| Page extract |

[Begin]

The Code Issue

What Is Code?

You’ve got to read it.

I famously said I’d buy a computer when you could talk to it. This was after trying to do a sociology project via the Dartmouth computer from a terminal at Middlebury back in ’73. Dartmouth was famous for its bleeding edge computer but I couldn’t get it to work, and I punted on computers until 1986, when I bought my Mac Plus to start my newsletter.

That’s right. I ignored the Apple II. I never read an article about Steve Jobs. I knew his company went public and everybody got rich but it was just too complicated.

And then it wasn’t.

First there was the GUI of the Mac.

GUI stands for Graphical User Interface. Which few now know, because it’s so embedded in computer culture. But to make it simple, the GUI of the Mac resembled a desktop, which you could navigate via mouse, and the world was revolutionized, especially when Microsoft caught up with Windows 95.

[End]

Reproduce the passage above about coming to computers, word for word and in full.

| Supplied data |
[Begin]

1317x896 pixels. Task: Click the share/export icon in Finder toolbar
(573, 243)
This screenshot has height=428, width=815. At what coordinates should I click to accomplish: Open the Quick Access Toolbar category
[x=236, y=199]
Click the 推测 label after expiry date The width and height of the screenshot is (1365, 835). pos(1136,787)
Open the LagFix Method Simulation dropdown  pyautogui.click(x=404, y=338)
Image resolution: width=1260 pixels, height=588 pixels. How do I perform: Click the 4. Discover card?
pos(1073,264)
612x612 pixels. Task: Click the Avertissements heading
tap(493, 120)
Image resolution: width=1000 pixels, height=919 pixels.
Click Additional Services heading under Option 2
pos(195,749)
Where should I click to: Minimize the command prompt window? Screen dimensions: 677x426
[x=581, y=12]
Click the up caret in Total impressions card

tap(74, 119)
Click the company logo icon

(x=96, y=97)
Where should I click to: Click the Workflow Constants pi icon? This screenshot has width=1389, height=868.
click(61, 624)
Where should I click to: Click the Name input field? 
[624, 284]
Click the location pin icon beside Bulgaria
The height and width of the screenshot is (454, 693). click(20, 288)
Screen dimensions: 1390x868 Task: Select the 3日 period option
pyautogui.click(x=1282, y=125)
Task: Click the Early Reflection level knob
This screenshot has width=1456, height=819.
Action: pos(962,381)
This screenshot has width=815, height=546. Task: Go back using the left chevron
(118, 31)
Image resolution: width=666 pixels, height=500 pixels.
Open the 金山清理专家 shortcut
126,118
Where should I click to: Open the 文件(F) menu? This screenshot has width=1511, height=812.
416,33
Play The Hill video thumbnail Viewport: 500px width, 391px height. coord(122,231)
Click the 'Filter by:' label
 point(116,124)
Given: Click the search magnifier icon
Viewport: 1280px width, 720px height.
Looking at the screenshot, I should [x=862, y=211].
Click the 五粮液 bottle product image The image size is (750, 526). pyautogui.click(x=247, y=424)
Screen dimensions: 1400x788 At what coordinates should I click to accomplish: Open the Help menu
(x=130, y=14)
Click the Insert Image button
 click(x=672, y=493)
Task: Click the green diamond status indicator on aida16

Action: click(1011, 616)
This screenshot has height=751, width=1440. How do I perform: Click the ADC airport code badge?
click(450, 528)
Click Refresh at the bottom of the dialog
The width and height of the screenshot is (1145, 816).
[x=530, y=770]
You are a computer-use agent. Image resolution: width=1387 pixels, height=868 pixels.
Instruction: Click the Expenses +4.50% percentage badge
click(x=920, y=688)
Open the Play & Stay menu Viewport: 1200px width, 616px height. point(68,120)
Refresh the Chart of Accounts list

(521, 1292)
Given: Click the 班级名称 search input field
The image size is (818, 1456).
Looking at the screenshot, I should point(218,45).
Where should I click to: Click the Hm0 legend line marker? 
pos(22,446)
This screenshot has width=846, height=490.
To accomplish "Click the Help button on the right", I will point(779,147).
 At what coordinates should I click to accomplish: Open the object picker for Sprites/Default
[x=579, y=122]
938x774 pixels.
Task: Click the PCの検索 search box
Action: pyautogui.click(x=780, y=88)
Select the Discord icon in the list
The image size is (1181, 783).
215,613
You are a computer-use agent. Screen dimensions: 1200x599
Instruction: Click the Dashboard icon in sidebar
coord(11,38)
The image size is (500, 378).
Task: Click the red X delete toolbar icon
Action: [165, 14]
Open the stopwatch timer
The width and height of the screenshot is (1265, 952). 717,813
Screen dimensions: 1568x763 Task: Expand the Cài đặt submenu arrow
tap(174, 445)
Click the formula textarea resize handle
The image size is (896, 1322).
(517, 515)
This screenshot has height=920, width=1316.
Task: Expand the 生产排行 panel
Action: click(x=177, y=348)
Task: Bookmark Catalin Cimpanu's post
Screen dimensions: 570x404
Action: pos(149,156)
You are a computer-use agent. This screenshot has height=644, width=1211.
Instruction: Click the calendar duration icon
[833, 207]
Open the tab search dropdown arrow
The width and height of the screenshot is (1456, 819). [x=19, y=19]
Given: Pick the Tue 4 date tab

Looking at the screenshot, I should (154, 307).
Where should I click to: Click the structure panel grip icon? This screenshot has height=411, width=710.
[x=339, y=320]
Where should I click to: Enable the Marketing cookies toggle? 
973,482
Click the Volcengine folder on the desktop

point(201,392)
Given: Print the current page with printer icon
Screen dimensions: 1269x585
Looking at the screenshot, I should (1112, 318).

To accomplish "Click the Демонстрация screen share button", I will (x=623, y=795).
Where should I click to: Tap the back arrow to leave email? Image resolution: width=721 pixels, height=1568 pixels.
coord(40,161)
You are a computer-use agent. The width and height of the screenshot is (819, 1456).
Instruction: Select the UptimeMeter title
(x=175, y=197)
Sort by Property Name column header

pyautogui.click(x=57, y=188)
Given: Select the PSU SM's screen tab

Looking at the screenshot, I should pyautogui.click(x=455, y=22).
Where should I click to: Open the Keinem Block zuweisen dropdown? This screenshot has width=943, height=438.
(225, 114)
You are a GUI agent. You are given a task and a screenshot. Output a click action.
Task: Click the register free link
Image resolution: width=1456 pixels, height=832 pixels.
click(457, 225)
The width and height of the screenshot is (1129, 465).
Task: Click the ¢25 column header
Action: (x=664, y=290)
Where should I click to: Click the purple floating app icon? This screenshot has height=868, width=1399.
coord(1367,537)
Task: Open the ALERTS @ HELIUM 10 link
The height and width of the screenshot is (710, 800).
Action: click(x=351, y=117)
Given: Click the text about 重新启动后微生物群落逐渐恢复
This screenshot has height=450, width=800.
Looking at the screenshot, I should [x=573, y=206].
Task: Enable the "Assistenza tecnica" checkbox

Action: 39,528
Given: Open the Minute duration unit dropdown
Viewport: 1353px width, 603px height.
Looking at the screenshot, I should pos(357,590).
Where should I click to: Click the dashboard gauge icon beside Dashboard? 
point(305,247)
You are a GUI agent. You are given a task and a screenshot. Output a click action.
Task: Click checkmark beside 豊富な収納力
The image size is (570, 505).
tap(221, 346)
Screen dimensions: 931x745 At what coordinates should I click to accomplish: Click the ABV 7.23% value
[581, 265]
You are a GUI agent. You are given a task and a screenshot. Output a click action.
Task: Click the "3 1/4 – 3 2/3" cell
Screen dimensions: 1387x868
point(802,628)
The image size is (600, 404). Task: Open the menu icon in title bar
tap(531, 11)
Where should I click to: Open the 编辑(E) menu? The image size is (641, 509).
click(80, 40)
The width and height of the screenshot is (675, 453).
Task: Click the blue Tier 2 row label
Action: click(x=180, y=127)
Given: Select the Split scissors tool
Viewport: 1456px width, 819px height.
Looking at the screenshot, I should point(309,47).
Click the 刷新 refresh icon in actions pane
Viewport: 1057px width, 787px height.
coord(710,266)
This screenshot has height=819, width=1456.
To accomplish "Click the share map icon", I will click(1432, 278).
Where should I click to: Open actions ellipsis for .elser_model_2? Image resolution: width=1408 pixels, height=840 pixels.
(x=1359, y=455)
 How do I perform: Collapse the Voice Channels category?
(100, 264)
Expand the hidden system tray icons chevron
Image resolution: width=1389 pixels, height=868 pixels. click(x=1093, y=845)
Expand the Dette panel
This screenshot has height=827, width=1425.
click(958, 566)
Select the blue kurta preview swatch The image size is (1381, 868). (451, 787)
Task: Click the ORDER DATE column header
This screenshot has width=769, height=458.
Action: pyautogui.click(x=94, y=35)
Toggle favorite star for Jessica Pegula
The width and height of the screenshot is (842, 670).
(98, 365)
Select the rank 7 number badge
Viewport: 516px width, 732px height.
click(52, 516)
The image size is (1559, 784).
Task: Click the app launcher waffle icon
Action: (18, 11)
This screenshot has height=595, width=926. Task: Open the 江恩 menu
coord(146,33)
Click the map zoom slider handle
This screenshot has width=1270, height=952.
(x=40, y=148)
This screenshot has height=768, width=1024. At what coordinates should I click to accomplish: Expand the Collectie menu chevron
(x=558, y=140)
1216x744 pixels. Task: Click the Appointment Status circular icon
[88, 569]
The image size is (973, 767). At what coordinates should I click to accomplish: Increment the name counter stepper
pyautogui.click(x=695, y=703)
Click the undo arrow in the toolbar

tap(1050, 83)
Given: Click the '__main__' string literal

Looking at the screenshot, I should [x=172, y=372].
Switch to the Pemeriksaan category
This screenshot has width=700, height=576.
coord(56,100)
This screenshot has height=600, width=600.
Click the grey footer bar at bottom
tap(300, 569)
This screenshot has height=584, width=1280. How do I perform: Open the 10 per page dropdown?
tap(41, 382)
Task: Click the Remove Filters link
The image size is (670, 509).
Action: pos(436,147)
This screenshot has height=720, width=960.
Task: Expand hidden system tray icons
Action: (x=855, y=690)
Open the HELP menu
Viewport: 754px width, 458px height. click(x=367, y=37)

[End]

| Expected output |
The Code Issue

What Is Code?

You’ve got to read it.

I famously said I’d buy a computer when you could talk to it. This was after trying to do a sociology project via the Dartmouth computer from a terminal at Middlebury back in ’73. Dartmouth was famous for its bleeding edge computer but I couldn’t get it to work, and I punted on computers until 1986, when I bought my Mac Plus to start my newsletter.

That’s right. I ignored the Apple II. I never read an article about Steve Jobs. I knew his company went public and everybody got rich but it was just too complicated.

And then it wasn’t.

First there was the GUI of the Mac.

GUI stands for Graphical User Interface. Which few now know, because it’s so embedded in computer culture. But to make it simple, the GUI of the Mac resembled a desktop, which you could navigate via mouse, and the world was revolutionized, especially when Microsoft caught up with Windows 95.